There is little reason to doubt that changes in brain structure close in form to those present in individuals with the disease and comprising deviations plausibly related to the faculty of language are true manifestations of genetic predisposition. This conclusion challenges a primary pathogenic role for the multiple associations now identified in genome-wide association studies <see section below on the genetics of psychosis>. How could such diversity of genetic predisposition account for these relatively uniform structural deviations? The alternative interpretation is that the GWAS findings represent secondary adjustments to a primary and sex-dependent re-organization of the latest aspect of development of the human brain.

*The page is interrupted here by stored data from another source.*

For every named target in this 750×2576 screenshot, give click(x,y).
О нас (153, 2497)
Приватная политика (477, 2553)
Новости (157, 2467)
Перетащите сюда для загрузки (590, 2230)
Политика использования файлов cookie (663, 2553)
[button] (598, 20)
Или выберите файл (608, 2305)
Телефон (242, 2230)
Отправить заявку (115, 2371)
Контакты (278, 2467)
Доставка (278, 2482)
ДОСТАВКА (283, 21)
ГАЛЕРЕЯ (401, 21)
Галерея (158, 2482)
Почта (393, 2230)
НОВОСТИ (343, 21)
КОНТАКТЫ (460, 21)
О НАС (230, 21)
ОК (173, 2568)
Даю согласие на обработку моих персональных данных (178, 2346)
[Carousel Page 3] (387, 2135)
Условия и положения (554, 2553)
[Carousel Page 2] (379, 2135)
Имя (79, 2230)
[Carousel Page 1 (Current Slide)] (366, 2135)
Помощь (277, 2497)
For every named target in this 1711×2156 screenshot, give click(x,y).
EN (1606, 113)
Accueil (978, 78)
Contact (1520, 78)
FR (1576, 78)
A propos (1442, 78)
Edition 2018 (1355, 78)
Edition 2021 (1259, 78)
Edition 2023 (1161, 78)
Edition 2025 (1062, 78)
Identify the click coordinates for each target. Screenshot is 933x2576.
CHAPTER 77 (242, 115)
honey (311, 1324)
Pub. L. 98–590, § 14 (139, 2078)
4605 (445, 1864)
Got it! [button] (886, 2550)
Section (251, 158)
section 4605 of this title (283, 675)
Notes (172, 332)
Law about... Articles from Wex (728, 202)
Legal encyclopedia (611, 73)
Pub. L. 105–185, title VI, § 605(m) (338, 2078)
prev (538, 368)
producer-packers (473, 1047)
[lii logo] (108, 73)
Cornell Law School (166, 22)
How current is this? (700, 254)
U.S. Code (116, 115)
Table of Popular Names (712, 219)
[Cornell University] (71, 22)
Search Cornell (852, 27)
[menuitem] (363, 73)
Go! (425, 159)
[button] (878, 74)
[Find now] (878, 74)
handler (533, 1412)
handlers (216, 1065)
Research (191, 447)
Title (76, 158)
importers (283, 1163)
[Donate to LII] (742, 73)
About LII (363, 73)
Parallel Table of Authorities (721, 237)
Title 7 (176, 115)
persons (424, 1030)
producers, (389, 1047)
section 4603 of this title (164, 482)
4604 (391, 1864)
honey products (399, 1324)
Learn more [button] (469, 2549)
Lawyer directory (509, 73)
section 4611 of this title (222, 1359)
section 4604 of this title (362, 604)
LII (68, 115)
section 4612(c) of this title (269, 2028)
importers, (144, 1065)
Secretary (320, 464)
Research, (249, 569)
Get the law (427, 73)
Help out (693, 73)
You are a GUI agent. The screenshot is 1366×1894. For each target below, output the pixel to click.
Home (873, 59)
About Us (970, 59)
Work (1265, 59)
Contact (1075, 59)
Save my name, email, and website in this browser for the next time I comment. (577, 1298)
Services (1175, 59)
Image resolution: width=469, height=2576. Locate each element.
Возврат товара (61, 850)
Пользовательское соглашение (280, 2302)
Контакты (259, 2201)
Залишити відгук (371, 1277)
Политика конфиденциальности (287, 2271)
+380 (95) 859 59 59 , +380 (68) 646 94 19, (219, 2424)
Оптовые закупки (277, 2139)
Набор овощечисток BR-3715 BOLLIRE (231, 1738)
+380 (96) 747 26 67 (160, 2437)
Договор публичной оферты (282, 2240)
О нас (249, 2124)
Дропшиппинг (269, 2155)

While the above findings support the argument that asymmetry is pivotal to pathophysiology some interactions with sex have been noted [Falkai et al., 1992; DeLisi et al., 1994c; Hoff et al., 1994; Goldstein et al., 2002; Harris et al., 2004; Rametti et al., 2010; Walder et al., 2006]. A further set of findings document that the relationship is systematic:

  1. Cortical surface lengths. In post-mortem brain [Highley et al., 1998] length asymmetry from the frontal pole to the central sulcus measured dorsally over the external surface, showed a gender × diagnosis interaction (P = 0.002). Female controls had a left-greater-than-right asymmetry, and male controls had a right-greater-than-left asymmetry. In both sexes the pattern was reversed in schizophrenia. With a similar measure in the occipito-parietal lobes (P = 0.028) a complementary pattern was seen. Differences between the groups were not present in measures taken around the lateral surface of the hemispheres.
  2. Gyral volumes. In the same brain series, consistent changes of asymmetry were observed in three gyri—superior temporal [Highley et al., 1999c], parahippocampal, and fusiform [McDonald et al., 2000]. In each case, an asymmetry of volume to the left observed in the control population was absent or reversed in patients of both sexes, but age of onset separated the sexes—in female patients the anomaly was greater with earlier age of onset, as might be expected, but in male patients the reverse was the case—the anomaly was greater with later ages of onset.
  3. Inter-hemispheric connexions. On histology of the corpus callosum [Highley et al., 1999a] fibre density was greater in females than males: compared to same-sex controls in female patients with schizophrenia density was decreased, whereas in males it was increased. A similar sex by diagnosis interaction was seen in the anterior commissure [Highley et al., 1999b].
  4. Hemisphere volumes. In an MRI study total brain volume was reduced in a group of individuals with early-onset psychosis [Collinson et al., 2003], especially for the left hemisphere in males (6.0%). Female cases had reduced rightward asymmetry relative to female controls, and male cases tended to have reduced leftward asymmetry relative to male controls. Both reductions were correlated with reduced IQ.
  5. Ventricular size. In a three-dimensional MRI analysis Narr et al. [2001] observed enlargements of the ventricles greater in the left hemisphere, and diagnosis by hemisphere by sex interactions, particularly in the superior horn (Fig. 2). The changes include a vertical displacement upward of the roof of the ventricle present in both sexes, and a horizontal displacement of a large segment of the walls, extending from the trigone to the ventral surface of the superior horn, and including the dorsal surface of the inferior horn, that is in opposite direction in the two sexes—outward in females and inward in males. The shape of that part of the ventricle that encircles the Sylvian fissure has changed in a way that differentiates the sexes.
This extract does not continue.